Rana’s ’07 work, ‘Veil #6’ — an image of five women in burqas, made of thousands of tiny pornographic photos — sold at Sotheby’s to a telephone buyer for £325,250 with fees. The 5-foot, 10-inch-wide photomontage, with a lower estimate of £60,000, was from an edition of five. “The current gallery price for this type of Rana is about $60,000,” Conor Macklin, director of London’s Grosvenor Gallery said. The gallery, which specialises in Indian art, held a ’05 exhibition of works by Indian contemporary painter TV Santhosh, who is second in ArtTactic’s Indian art confidence rankings.

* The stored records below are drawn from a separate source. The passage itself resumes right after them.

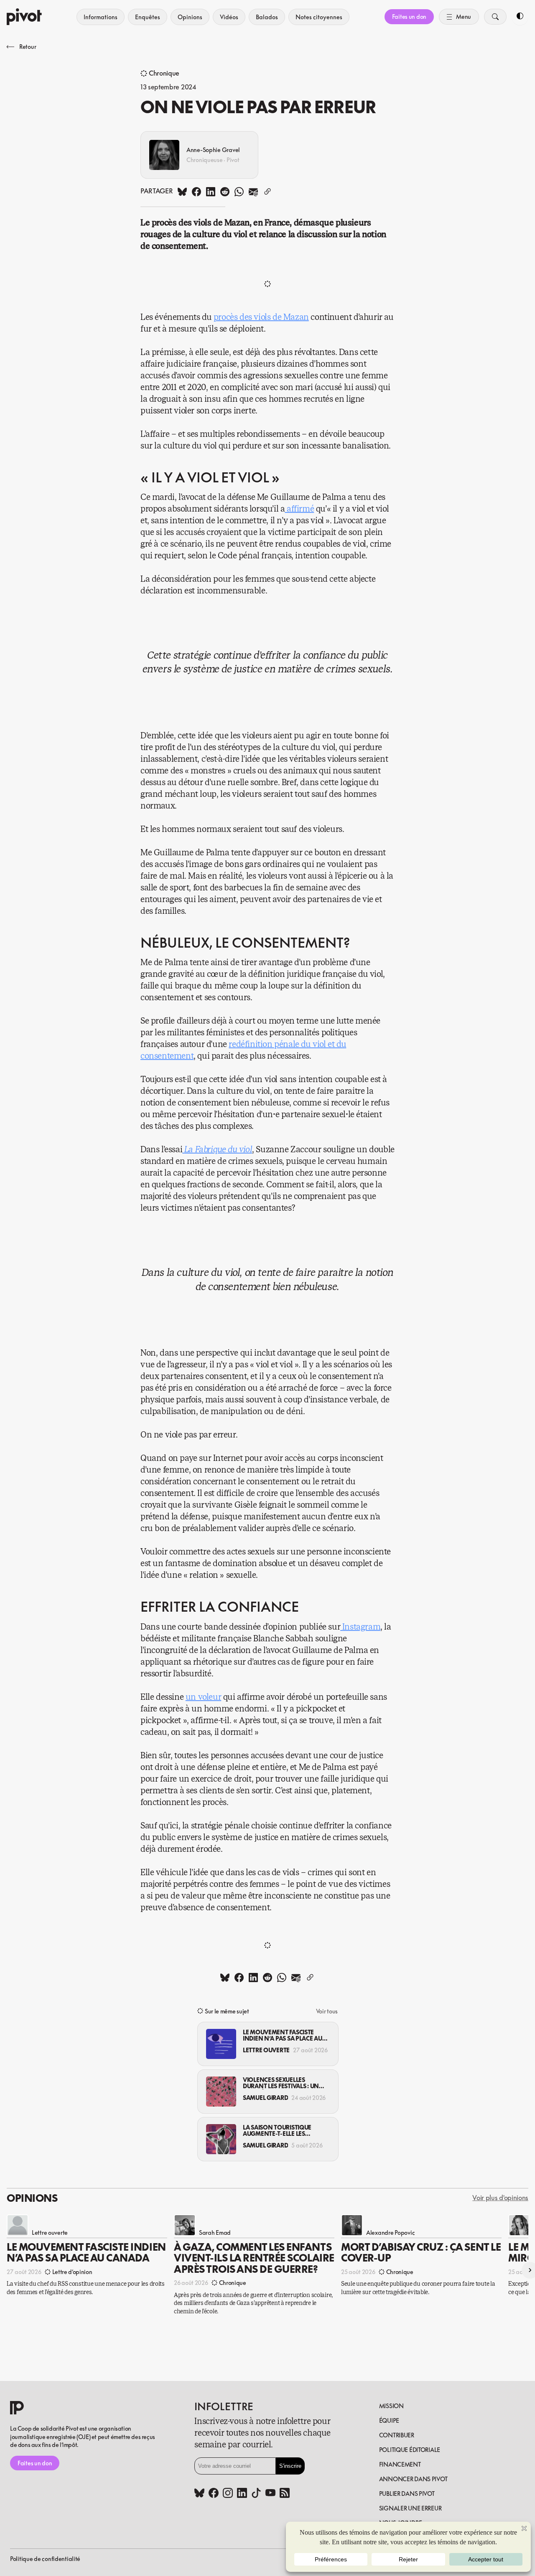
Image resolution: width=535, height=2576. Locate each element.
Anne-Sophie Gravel (213, 150)
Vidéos (229, 16)
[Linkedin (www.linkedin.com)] (242, 2494)
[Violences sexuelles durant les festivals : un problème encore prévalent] (221, 2092)
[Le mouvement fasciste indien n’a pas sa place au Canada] (221, 2044)
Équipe (389, 2420)
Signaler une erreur (410, 2508)
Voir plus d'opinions (500, 2198)
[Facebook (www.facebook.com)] (214, 2494)
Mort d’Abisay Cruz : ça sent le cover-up (421, 2252)
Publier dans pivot (407, 2493)
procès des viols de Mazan (261, 317)
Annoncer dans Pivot (413, 2478)
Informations (100, 16)
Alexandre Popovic (390, 2232)
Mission (391, 2405)
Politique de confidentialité (45, 2558)
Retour (27, 46)
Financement (400, 2464)
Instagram (361, 1627)
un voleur (203, 1697)
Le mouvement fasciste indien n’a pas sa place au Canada (282, 2035)
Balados (267, 16)
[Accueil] (24, 16)
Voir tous (327, 2011)
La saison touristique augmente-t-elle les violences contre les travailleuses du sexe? (277, 2130)
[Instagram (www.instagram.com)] (228, 2494)
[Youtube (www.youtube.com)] (270, 2494)
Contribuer (396, 2435)
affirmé (300, 509)
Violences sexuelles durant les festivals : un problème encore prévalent (281, 2083)
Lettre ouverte (266, 2050)
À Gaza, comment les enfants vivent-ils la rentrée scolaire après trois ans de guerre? (254, 2258)
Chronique (164, 73)
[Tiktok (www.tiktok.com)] (256, 2494)
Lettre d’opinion (72, 2272)
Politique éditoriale (409, 2449)
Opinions (190, 16)
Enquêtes (147, 16)
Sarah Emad (215, 2232)
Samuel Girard (265, 2097)
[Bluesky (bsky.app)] (199, 2494)
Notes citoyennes (319, 16)
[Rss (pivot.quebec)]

Santhosh’s 6-foot-wide canvas, ‘Man Made Famine and the Rats’, was bought at the show for $15,000, said Macklin. At Sotheby’s it sold for a twice-estimate £121,250 with fees. “The international appeal of these artists is making them fetch high prices,” said Macklin.
James Sevier, specialist in charge of Sotheby’s auction, said that more than half the lots had sold to European private buyers in his day sale. “A lot of them buy at our evening sales and so aren’t the sort of people who are affected by economic downturns,” he said. Christie’s and Phillips experienced more mixed demand at their contemporary day sales.
NEW SALEROOM: On June 30, Phillips only managed to sell 57% of the 391 lots it was offering at its new saleroom in a former mail sorting office in Victoria. The auction, with many young Western and Chinese artists, totalled £6.3 million against a low estimate of £11.2 million.
When contacted by telephone, no senior specialist at Phillips de Pury was available for interview. “It’s all about presentation, marketing and getting the estimates right,” said London dealer Gerard Faggionato, who represents the Francis Bacon Estate. “Sotheby’s were also selling more classic material.”
The following day, Christie’s raised £22.4 million with fees from 337 contemporary lots, 67% of which found buyers. The pre-sale estimate was £22.8 million to £32.2 million. “Christie’s had good material,” said Schachter. “The estimates were just too high. The market’s in good health, but if you get too aggressive with prices it can be fickle.”